Press Release · Wednesday, December 29, 1999
Press Release: National Archives to Display Emancipation Proclamation Over the New Year's Holiday
Washington, DC. . . To celebrate the new millennium and the 137th anniversary of the signing of the Emancipation Proclamation, the National Archives and Records Administration will display the original signed document in the Rotunda of the National Archives Exhibit Hall from December 29, 1999, through January 2, 2000. President Lincoln signed the Emancipation Proclamation on January 1, 1863.

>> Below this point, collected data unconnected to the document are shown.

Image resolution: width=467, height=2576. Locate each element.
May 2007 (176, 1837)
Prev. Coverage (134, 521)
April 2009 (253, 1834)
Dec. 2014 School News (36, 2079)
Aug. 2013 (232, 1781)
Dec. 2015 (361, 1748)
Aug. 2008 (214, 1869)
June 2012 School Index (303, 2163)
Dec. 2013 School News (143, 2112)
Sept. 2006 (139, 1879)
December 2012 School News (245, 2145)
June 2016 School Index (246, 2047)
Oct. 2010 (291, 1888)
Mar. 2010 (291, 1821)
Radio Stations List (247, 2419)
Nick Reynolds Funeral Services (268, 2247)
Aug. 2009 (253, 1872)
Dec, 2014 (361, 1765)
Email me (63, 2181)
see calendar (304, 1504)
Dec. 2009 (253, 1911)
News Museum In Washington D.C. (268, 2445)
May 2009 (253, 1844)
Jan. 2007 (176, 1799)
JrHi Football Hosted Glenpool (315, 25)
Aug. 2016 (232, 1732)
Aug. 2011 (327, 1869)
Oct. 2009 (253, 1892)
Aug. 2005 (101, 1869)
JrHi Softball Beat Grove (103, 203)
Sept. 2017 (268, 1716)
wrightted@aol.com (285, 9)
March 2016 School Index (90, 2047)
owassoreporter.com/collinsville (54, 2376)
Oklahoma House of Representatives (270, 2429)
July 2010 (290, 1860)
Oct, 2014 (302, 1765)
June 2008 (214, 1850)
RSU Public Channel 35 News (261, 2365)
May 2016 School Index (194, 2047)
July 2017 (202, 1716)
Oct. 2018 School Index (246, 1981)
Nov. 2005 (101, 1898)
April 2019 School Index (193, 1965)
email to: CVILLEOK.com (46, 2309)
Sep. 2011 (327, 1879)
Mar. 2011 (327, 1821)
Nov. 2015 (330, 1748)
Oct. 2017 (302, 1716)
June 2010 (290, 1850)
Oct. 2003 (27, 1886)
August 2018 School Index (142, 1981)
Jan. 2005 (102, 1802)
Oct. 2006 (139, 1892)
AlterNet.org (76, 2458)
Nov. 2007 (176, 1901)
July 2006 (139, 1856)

The National Archives is participating in the New Year's activities on the National Mall with the display of the Emancipation Proclamation. The exhibition is free and open to the public. The National Archives Exhibition Hall, at Constitution Avenue between 7th and 9th Streets, N.W., is open to the public from 10 a.m. to 5:30 p.m. daily except Christmas Day. The Exhibition Hall will be open on New Year's day, January 1, 2000.
President Abraham Lincoln issued the Emancipation Proclamation on January 1, 1863, during the American Civil War, formally proclaiming the freedom of all slaves held in areas still in revolt. The issuance of this Proclamation clarified and strengthened the position of the Union government, decreased the likelihood of European support of the Confederacy and, as the Union armies extended their occupation of the southern states, brought freedom to the slaves in those states. The Proclamation invited black men to join the Union Army and Navy, resulting in the enlistment of approximately 200,000 freed slaves and free black people before the War's end.

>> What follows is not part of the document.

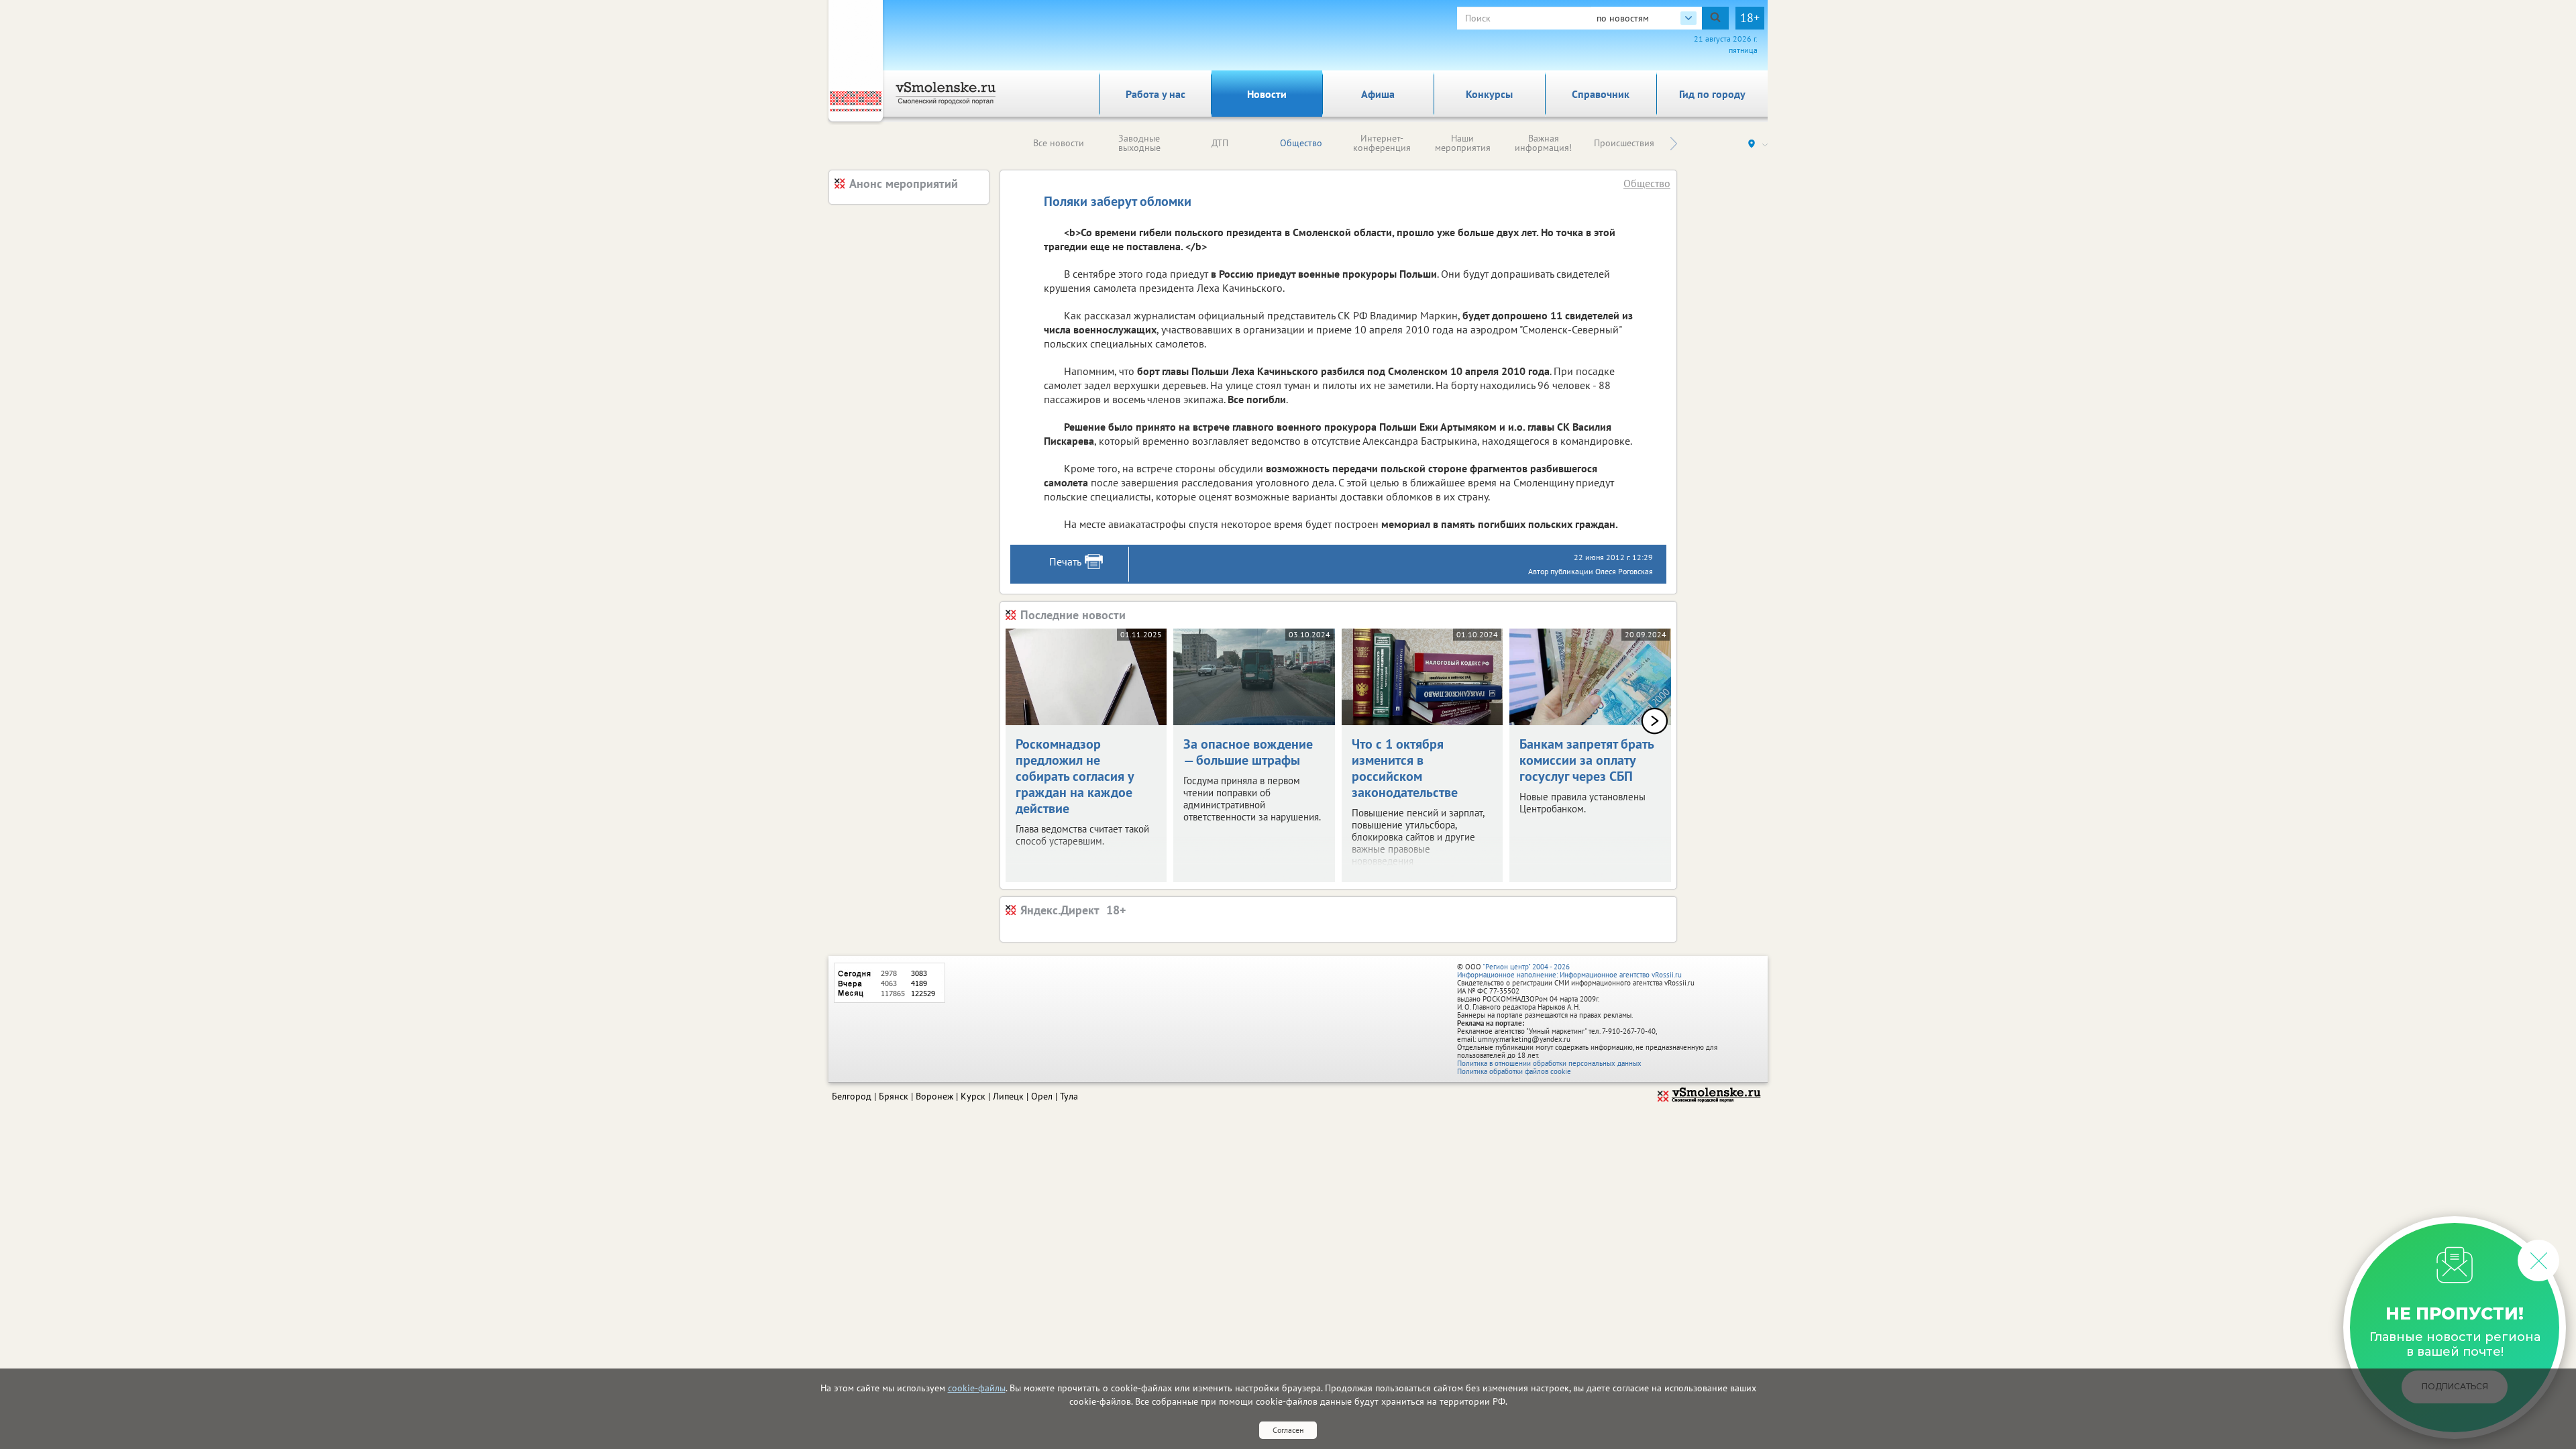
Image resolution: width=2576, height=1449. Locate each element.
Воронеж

Many historians credit the Emancipation Proclamation with changing the character of the Civil War from a struggle to preserve the Union to a crusade for human liberty. It signaled the adoption of emancipation as a fundamental Northern war aim, and as word of this spread through Southern slave communities, the Confederacy was forced to contend with increased internal pressure from its black population. The document's commitment to emancipation, however, did not end the institution of slavery in this country. Nevertheless, the proclamation placed the issue of slavery squarely on top of the wartime agenda. It added moral force to the Union cause and was a significant milestone leading to the ratification of the 13th Amendment to the Constitution in 1865, formally outlawing slavery throughout the nation.
The Emancipation Proclamation linked the preservation of American constitutional government to the end of slavery and has come to take its place with the great documents of freedom.